» **Data for this exercise**

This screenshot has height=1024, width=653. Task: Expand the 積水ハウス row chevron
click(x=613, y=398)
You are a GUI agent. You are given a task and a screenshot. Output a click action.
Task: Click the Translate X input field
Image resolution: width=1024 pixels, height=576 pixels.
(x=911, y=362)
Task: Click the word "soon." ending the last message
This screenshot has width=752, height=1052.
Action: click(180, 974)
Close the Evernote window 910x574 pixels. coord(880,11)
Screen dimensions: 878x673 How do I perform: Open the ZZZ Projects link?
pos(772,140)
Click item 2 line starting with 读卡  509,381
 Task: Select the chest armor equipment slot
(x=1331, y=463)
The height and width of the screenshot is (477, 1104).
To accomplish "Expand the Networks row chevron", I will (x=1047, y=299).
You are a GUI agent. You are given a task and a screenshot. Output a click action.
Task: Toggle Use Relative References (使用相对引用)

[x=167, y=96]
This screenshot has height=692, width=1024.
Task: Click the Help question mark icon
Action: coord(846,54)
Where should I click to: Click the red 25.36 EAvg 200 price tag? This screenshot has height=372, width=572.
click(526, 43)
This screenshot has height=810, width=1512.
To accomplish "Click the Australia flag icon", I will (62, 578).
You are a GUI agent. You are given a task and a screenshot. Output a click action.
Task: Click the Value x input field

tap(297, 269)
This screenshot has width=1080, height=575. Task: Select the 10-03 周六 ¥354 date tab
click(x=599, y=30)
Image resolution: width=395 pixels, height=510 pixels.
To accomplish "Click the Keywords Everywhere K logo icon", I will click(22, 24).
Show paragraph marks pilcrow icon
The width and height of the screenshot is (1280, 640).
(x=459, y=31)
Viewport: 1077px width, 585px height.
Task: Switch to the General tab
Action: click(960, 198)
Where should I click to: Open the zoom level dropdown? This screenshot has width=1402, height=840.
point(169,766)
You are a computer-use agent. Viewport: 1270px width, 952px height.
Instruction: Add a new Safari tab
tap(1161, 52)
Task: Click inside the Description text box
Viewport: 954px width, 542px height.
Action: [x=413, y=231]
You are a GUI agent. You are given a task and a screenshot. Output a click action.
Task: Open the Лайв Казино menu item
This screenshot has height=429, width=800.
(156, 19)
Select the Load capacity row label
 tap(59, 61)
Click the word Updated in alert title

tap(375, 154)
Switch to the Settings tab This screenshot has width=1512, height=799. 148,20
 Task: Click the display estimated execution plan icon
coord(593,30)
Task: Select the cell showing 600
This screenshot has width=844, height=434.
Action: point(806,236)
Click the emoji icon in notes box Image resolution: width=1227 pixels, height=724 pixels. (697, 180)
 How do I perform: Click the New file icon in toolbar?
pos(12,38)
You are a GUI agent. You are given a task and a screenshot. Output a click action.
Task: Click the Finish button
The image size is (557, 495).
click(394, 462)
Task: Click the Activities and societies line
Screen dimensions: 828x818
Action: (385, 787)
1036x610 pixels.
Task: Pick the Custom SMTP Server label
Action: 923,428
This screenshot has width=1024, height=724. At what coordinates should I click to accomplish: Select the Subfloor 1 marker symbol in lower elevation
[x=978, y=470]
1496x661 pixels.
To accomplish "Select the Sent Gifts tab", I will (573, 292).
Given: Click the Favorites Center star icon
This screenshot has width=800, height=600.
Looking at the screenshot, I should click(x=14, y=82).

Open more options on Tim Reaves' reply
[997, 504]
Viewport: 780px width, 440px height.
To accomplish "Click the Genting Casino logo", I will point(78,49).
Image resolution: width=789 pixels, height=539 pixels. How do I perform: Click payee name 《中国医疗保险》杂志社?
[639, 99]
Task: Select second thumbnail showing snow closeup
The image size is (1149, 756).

» **What you should do**
Copy all of the data above line for line, keeping every character unchanged.

» **Result for this task**
This screenshot has height=1024, width=653. Task: Expand the 積水ハウス row chevron
click(x=613, y=398)
You are a GUI agent. You are given a task and a screenshot. Output a click action.
Task: Click the Translate X input field
Image resolution: width=1024 pixels, height=576 pixels.
(x=911, y=362)
Task: Click the word "soon." ending the last message
This screenshot has width=752, height=1052.
Action: click(180, 974)
Close the Evernote window 910x574 pixels. coord(880,11)
Screen dimensions: 878x673 How do I perform: Open the ZZZ Projects link?
pos(772,140)
Click item 2 line starting with 读卡  509,381
 Task: Select the chest armor equipment slot
(x=1331, y=463)
The height and width of the screenshot is (477, 1104).
To accomplish "Expand the Networks row chevron", I will (x=1047, y=299).
You are a GUI agent. You are given a task and a screenshot. Output a click action.
Task: Toggle Use Relative References (使用相对引用)

[x=167, y=96]
This screenshot has height=692, width=1024.
Task: Click the Help question mark icon
Action: coord(846,54)
Where should I click to: Click the red 25.36 EAvg 200 price tag? This screenshot has height=372, width=572.
click(526, 43)
This screenshot has height=810, width=1512.
To accomplish "Click the Australia flag icon", I will (62, 578).
You are a GUI agent. You are given a task and a screenshot. Output a click action.
Task: Click the Value x input field

tap(297, 269)
This screenshot has width=1080, height=575. Task: Select the 10-03 周六 ¥354 date tab
click(x=599, y=30)
Image resolution: width=395 pixels, height=510 pixels.
To accomplish "Click the Keywords Everywhere K logo icon", I will click(22, 24).
Show paragraph marks pilcrow icon
The width and height of the screenshot is (1280, 640).
(x=459, y=31)
Viewport: 1077px width, 585px height.
Task: Switch to the General tab
Action: click(960, 198)
Where should I click to: Open the zoom level dropdown? This screenshot has width=1402, height=840.
point(169,766)
You are a computer-use agent. Viewport: 1270px width, 952px height.
Instruction: Add a new Safari tab
tap(1161, 52)
Task: Click inside the Description text box
Viewport: 954px width, 542px height.
Action: [x=413, y=231]
You are a GUI agent. You are given a task and a screenshot. Output a click action.
Task: Open the Лайв Казино menu item
This screenshot has height=429, width=800.
(156, 19)
Select the Load capacity row label
 tap(59, 61)
Click the word Updated in alert title

tap(375, 154)
Switch to the Settings tab This screenshot has width=1512, height=799. 148,20
 Task: Click the display estimated execution plan icon
coord(593,30)
Task: Select the cell showing 600
This screenshot has width=844, height=434.
Action: point(806,236)
Click the emoji icon in notes box Image resolution: width=1227 pixels, height=724 pixels. (697, 180)
 How do I perform: Click the New file icon in toolbar?
pos(12,38)
You are a GUI agent. You are given a task and a screenshot. Output a click action.
Task: Click the Finish button
The image size is (557, 495).
click(394, 462)
Task: Click the Activities and societies line
Screen dimensions: 828x818
Action: (385, 787)
1036x610 pixels.
Task: Pick the Custom SMTP Server label
Action: 923,428
This screenshot has width=1024, height=724. At what coordinates should I click to accomplish: Select the Subfloor 1 marker symbol in lower elevation
[x=978, y=470]
1496x661 pixels.
To accomplish "Select the Sent Gifts tab", I will (573, 292).
Given: Click the Favorites Center star icon
This screenshot has width=800, height=600.
Looking at the screenshot, I should click(x=14, y=82).

Open more options on Tim Reaves' reply
[997, 504]
Viewport: 780px width, 440px height.
To accomplish "Click the Genting Casino logo", I will point(78,49).
Image resolution: width=789 pixels, height=539 pixels. How do I perform: Click payee name 《中国医疗保险》杂志社?
[639, 99]
Task: Select second thumbnail showing snow closeup
The image size is (1149, 756).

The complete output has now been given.